I went back to the playroom. My parents were still up, eating dinner while watching Little Britain on BBC Prime.

“I can’t sleep,” I managed to choked out.

My dad nodded, a serious but nonjudgmental look on his face. My mom just stared at the TV. Bed was better. I went back, paced up and down my room, returned to the playroom and sat all alone on the couch, as my parents ate dinner a couple of metres away.

There was no solution, I could see that. I had no way of ever getting back to him. Even if I did, what would I do? Tell him that I loved him and wanted to be with him? How could that do anything other than make it worse?

I wanted to talk about him. I wanted to tell someone how much I loved him. To detail to them every little thing that made me crave him.

Instead, I remained silent for five years.

*

I was depressed. Not a major, agitation-filled “episode” like I would experience later in life and like I had experienced that first night, but a constant inability to smile or enjoy life that led me to believe I had to somehow get back. I told my parents I wanted to emigrate, to make aliyah.
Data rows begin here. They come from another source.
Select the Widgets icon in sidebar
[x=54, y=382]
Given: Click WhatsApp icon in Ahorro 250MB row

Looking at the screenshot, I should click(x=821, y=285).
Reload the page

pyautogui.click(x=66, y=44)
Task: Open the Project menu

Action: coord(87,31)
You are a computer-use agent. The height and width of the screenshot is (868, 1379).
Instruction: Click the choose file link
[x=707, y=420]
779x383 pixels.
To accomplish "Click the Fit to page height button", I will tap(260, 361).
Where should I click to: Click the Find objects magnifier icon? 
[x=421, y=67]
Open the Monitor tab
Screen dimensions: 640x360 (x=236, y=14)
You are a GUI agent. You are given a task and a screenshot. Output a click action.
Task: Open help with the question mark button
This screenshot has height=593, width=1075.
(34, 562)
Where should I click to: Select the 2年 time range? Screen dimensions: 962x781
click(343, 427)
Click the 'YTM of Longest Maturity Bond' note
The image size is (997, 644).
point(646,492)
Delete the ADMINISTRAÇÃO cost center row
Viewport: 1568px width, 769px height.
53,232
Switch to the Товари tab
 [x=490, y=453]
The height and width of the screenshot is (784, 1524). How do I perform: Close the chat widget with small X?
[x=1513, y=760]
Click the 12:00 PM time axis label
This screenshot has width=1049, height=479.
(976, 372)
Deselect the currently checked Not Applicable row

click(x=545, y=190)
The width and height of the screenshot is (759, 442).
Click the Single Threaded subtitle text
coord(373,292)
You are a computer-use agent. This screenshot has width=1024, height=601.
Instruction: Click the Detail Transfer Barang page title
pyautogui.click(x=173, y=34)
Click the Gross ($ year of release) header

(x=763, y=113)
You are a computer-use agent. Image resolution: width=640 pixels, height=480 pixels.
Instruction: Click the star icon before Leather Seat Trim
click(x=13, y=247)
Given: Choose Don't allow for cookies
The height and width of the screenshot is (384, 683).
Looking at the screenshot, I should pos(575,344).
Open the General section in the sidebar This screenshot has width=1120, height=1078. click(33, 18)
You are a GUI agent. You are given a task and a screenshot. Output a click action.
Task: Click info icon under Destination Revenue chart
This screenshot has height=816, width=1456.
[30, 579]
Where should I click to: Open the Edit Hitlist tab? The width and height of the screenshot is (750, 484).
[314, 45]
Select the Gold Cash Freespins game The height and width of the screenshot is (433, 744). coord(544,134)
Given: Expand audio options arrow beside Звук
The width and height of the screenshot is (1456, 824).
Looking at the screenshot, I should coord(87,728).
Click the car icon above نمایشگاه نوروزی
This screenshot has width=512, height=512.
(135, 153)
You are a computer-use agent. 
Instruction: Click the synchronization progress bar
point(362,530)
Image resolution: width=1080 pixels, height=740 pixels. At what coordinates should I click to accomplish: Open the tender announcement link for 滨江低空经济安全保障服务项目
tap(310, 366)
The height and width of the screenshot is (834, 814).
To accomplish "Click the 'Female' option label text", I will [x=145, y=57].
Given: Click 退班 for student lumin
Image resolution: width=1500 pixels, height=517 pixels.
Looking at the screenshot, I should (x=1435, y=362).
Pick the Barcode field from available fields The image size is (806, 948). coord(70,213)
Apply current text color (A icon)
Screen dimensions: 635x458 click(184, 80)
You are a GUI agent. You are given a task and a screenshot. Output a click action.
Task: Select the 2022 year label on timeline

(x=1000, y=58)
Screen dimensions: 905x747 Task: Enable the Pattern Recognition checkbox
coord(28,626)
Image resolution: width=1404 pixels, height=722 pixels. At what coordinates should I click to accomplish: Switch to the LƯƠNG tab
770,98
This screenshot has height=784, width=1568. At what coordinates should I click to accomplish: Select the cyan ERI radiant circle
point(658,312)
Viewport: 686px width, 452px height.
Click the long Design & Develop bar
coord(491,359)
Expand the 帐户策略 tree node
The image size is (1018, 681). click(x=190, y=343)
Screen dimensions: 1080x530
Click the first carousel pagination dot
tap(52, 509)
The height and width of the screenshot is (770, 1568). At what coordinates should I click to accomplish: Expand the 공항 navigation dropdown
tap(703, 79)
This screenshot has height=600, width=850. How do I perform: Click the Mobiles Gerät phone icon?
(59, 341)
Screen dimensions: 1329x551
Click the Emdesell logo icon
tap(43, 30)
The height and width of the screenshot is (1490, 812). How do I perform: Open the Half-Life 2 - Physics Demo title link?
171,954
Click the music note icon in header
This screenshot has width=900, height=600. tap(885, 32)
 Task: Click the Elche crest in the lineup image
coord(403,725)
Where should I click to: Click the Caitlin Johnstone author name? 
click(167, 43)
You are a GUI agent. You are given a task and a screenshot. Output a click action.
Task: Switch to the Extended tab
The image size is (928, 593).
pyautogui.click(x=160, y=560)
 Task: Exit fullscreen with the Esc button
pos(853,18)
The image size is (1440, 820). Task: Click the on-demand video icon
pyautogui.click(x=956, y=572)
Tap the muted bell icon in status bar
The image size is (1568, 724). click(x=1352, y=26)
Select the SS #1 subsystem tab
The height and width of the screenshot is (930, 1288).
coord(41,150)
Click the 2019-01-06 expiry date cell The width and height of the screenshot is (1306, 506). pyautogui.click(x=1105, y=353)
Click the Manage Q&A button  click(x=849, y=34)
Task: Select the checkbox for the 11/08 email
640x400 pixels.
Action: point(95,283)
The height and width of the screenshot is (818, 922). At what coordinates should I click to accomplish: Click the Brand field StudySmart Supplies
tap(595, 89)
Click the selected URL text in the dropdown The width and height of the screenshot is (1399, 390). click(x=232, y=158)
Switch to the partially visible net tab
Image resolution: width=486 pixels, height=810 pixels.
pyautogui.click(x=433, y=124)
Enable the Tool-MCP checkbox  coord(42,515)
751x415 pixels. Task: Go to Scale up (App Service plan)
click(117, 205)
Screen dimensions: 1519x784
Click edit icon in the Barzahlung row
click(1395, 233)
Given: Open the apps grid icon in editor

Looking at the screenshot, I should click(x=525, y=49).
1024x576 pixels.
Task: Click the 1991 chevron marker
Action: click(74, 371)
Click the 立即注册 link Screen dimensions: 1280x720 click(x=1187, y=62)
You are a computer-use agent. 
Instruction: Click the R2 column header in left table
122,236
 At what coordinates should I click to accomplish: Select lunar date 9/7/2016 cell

“If you can’t be happy in my home, why am I alive?” my mom said. “I should just kill myself.”

My guilty lips trembled, unable to form a response. Unable to reassure her and tell her it was not her fault, and that I could not be happy no matter how hard I tried.

“It’s like he’s in love with a girl there,” my dad said, sometime later.

I would wake up every day at around 5AM, and lie in bed vaguely panicked with the near-certain knowledge I would not make it back to Israel in time. N was only there for another year. After that, there was just no point.

My father was an Israeli citizen, and if I spent more time there I’d be forced to go to the army. My only option, as I saw it, was to voluntarily emigrate and do their hesder programme. Another year in yeshiva, after which I’d spend a year and a half in the army. I would have to get back there in May if I was to start the programme while N still lived there. No one else understood how urgent this was.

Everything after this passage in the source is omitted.